Well, I'm having home made fried potatoes in Hangzhou. Yum. One day, I'll tell you how I fared in my quest to make something that looks like bread in the land of rice.

Sunday, November 13, 2005

A vistit from the Ma Feng.

I just went to substitute a cup of tea for some coffee (that Coco, our office manager, in all her kindness thought about buying this morning) when I noticed an oversized wasp on the window -- a good inch in length. The insect was seemingly lost and a little lazy from the colder weather we've had these day. I asked a co-worker to identify the arthropod, he told me this was called a ma feng (mother bee or the mother of all bees -- I didn't enquire) and it's actually a hornet.

We freed it a couple days later when the same co-worker realized it was still there.

Peace.

Saturday, November 12, 2005

The boss lands the head.

I've been to that fancy restaurant by the lake two times already. The first time was a fun and relaxing "thank you" dinner with the people involved in setting up our operation in HZ. The second time was a business meeting.

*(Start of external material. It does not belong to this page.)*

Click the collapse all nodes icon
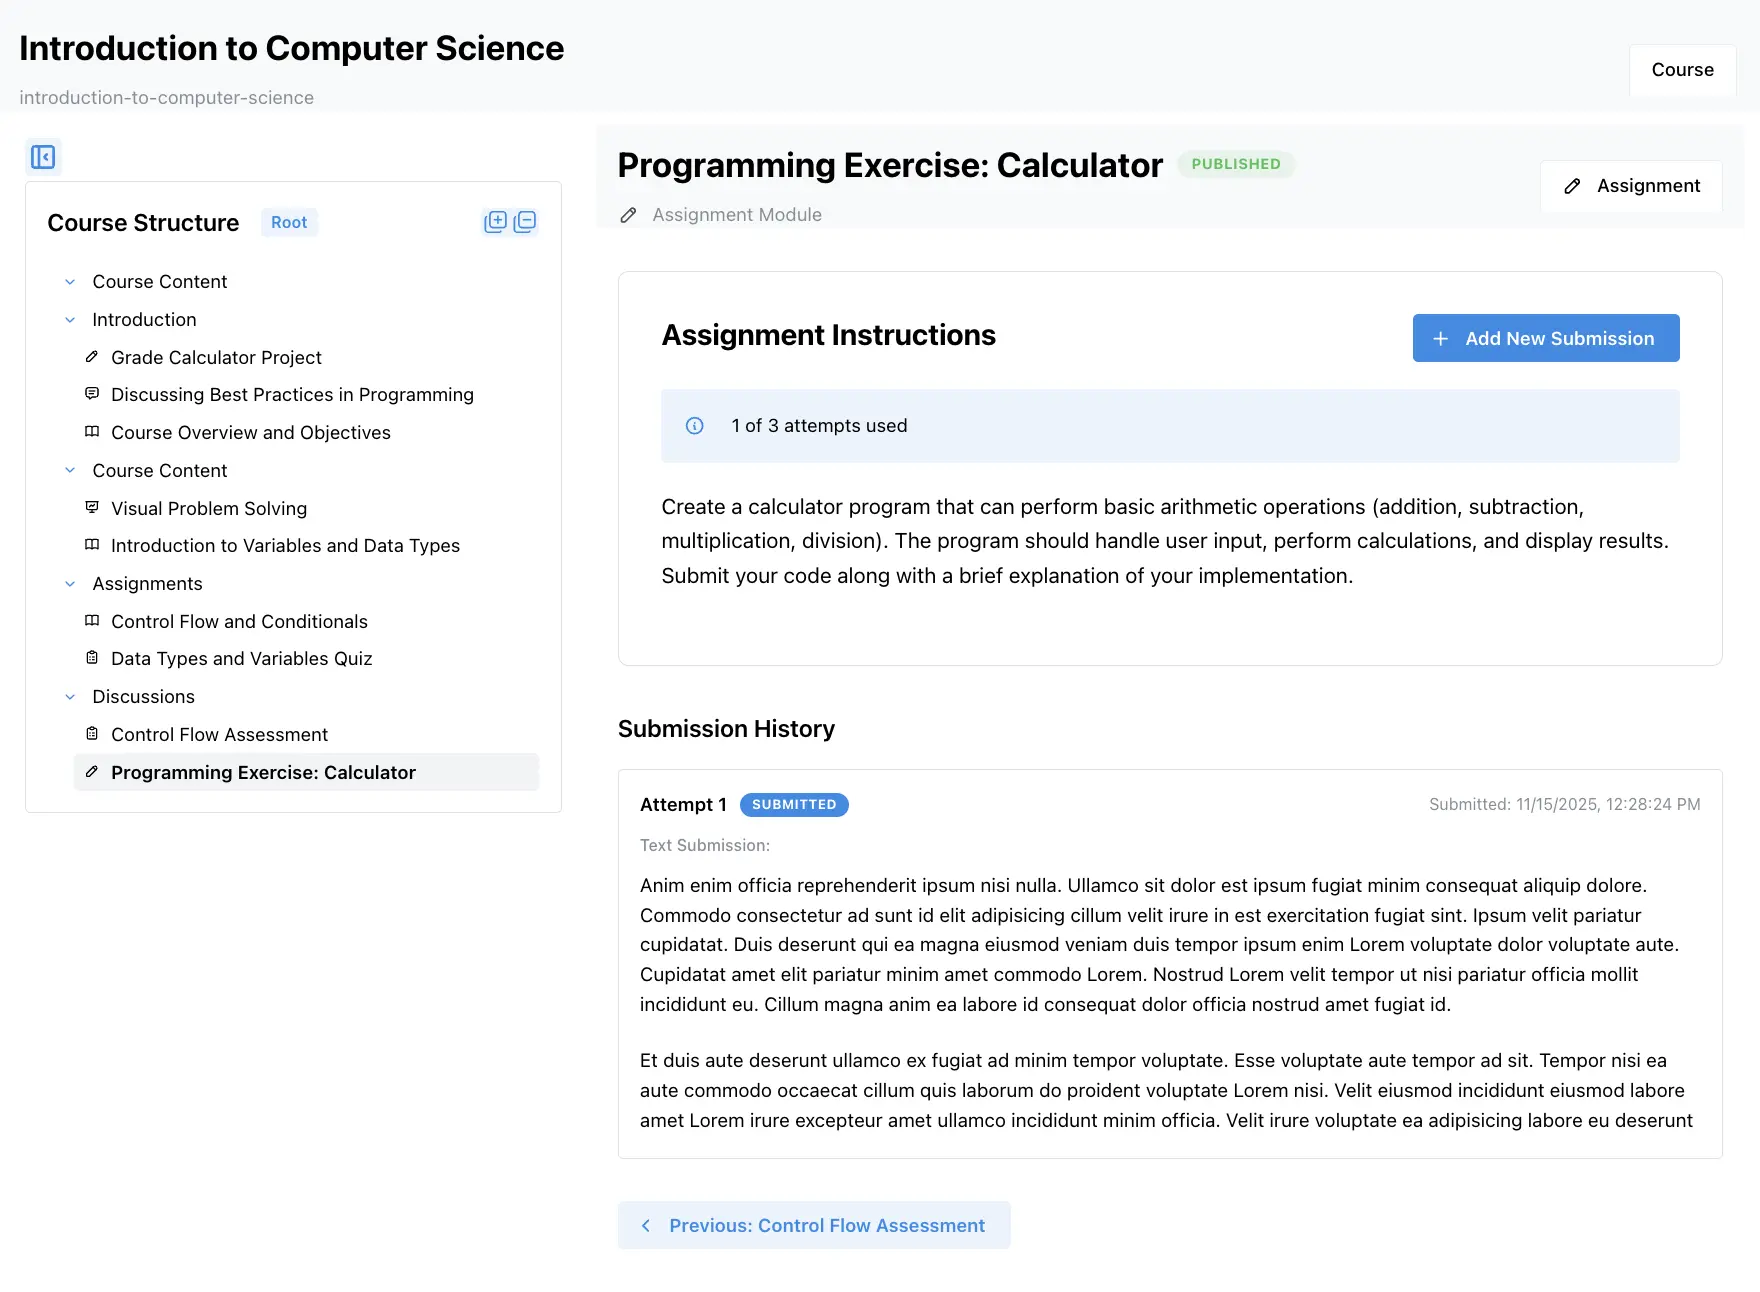The height and width of the screenshot is (1292, 1760). pos(525,222)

This place is built according to some ancient construction code, with narrow alleys, corridors, stairs going in every directions (because ghosts only travel in a rectilinear fashion.) The place is nice but a bit spooky and manned by a small army of waiters carrying around exotic dishes.

During our second visit, our host (an important and respectable chairman) picked the menu and we were treated with more exotic Chinese food that I've seen so far (chicken feet skins anyone?) The plat de resistance was a fish, prepared by the staff to be served in bowls. As I observed the preparation work, I noted that the fish head, of respectable size and still quite menacing, was put aside and I started to have my own idea on what was going to happen to it. Comes serving time, everybody gets a bowl of fish, and the head is being presented to the first guest of honor (the dean of a local college), who deflects it to the second guess of honor -- my boss -- to whom it became quickly obvious that politely declining it wasn't an option. The delicacy ended in his plate and he mentioned (in English) that he wasn't sure how to eat it properly -- I was told you're supposed to go for the cheek and suck the eyeballs out. It's good to be a vegetarian more often than you think.

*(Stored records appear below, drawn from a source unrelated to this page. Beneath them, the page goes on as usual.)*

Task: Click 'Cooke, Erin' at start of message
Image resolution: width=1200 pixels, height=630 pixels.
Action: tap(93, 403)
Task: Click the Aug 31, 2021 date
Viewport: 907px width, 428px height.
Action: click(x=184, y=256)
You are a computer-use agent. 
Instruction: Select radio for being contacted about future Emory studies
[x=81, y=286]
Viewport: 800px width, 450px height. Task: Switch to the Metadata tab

Our host was getting increasingly drunk, drinking wine from a small glass, transferring it from a larger glass where *gasp* ice cubes were used to cool it down. Then comes desert, a papaya cooked in wine and served hot.

As we leave table and proceed toward the exit, a waiter hurryingly climbs up the stairs carrying a cooked turtle in a clay pot. Downstairs, we're met by more swirling waiters rushing elaborate pieces to their final destination.

We meet the IT admin waiting for us outside in the boss' Beemer that he's asked to drive (and occasionally clean) around at his employer's leisure. I sincerely feel sorry for him, because he's a nice guy.

Friday, November 04, 2005

First post.

I'm tentatively starting a blog about my life in China. We'll see how far it goes.